Despite widespread general awareness for the change in the way music is consumed in the wake of new technology and a recent history of piracy, perhaps less well known is the effect these changes had not just on artists in the public eye, but even more on the full-time songwriters making an average living comparable to many industries in the US. According to the Nashville Songwriters Association International, since 2000, the number of full-time songwriters in Music City has plummeted by 80 percent. For those songwriters, it is not that they left to pursue musical work creation as a hobby, but rather, as a consequence of the increased difficulty in making a living writing full time. The currently pending legislation to aid these musicians may be packaged differently in omnibus bills moving forward, but the core components include the Music Modernization Act, the Classics Act, and the Allocation for Music Producers Act.

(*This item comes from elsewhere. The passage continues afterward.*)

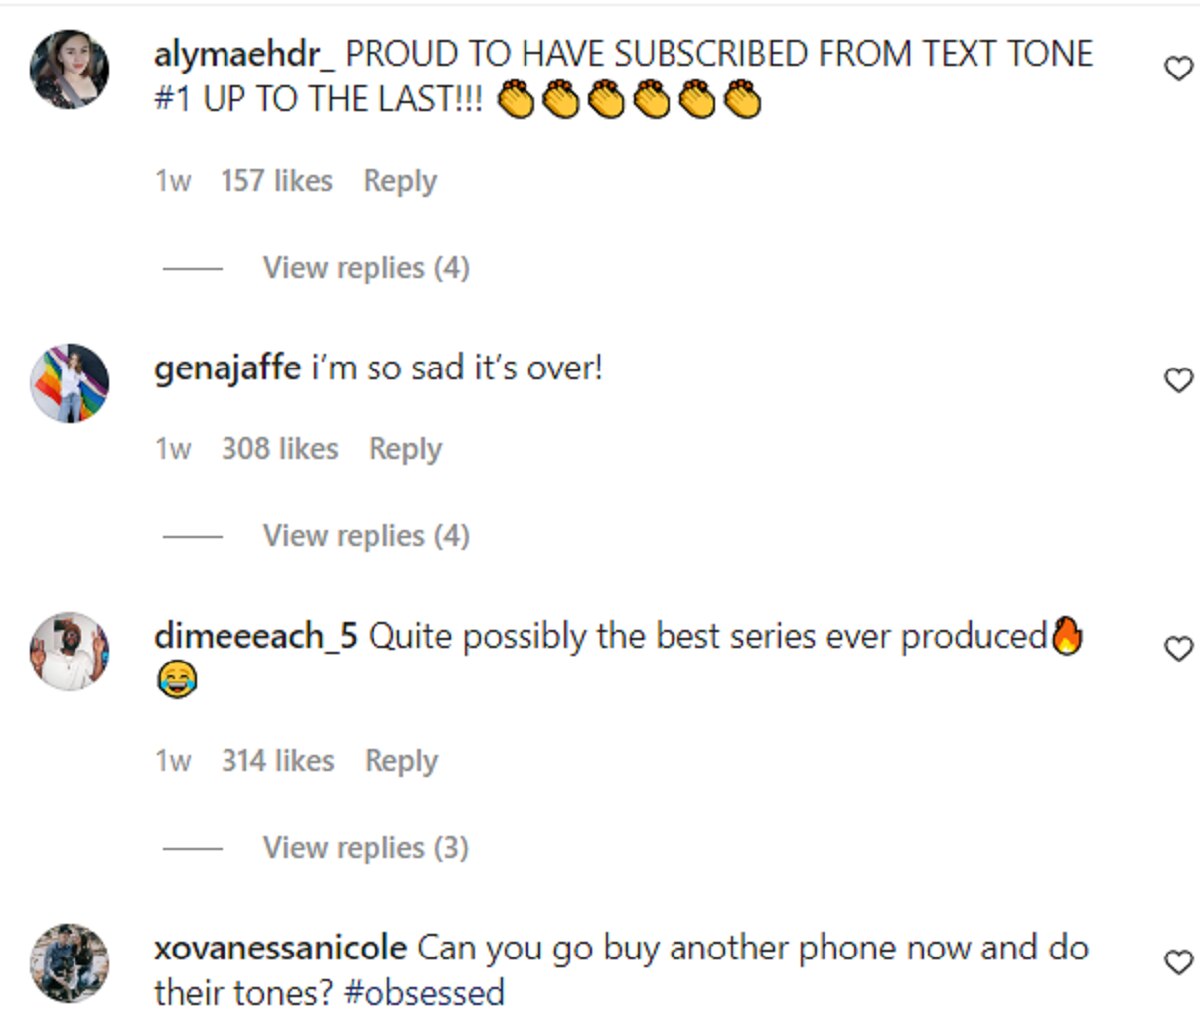This screenshot has width=1200, height=1029.
Task: Reply to alymaehdr_'s comment
Action: 400,181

The Music Modernization Act acts as an avenue to more equitable pay for songwriters through the creation of a blanket license for mechanical royalties—those at issue in much of the legal action against Spotify and Apple Music streaming services. The change in the act would allow the rate-determining board to base rates on a more market-based willing buyer/willing seller standard, in addition to considering what a musical composition’s counterpart sound recording receives for such licensing. Such equitable considerations will enable songwriters to receive more dynamic rates, hopefully revitalizing the marketplace for full-time songwriters. The Classics Act takes an eye towards past music creation, wherein pre-1972 works currently receive inconsistent protection as compared to contemporary sound recordings. This act would require digital royalties to artists and their record labels for these decades-old recordings. Further, the AMP Act codifies a record producers’ right to digital royalties.

While these three pieces have received widespread industry and bipartisan support in the hopes of revitalizing music licensing for the careers of creator songwriters, artists, producers, and engineers, one bill (the Fair Play, Fair Pay Act), will likely not appear in combination with these other progressive moves. This act creates a federal performance right for artist sound recordings; for while stations pay performance royalties to music publishers and songwriters, radio stations do not have the same duty to recording artists of the songs they broadcast. Despite its bipartisan support, radio broadcasters will naturally put up a fight; therefore, it seems unlikely this equalization will be included with the other legislation for fear of holding up the whole.

A new omnibus licensing bill is anticipated in March, also including the Music Modernization, Classics, and AMP acts, but what additions to the umbrella will prove too much? Nearly every noted music industry advocacy group has expressed support for those three acts, but two others (a Congressional power to choose the Register of Copyrights and the creation of a copyright small claims court) have not received the ubiquitous industry support. Unlike the supported acts that focus on fueling investment in creators, will these potential authoritative provisions keep songwriters’ full-time careers in jeopardy as a bargaining chip?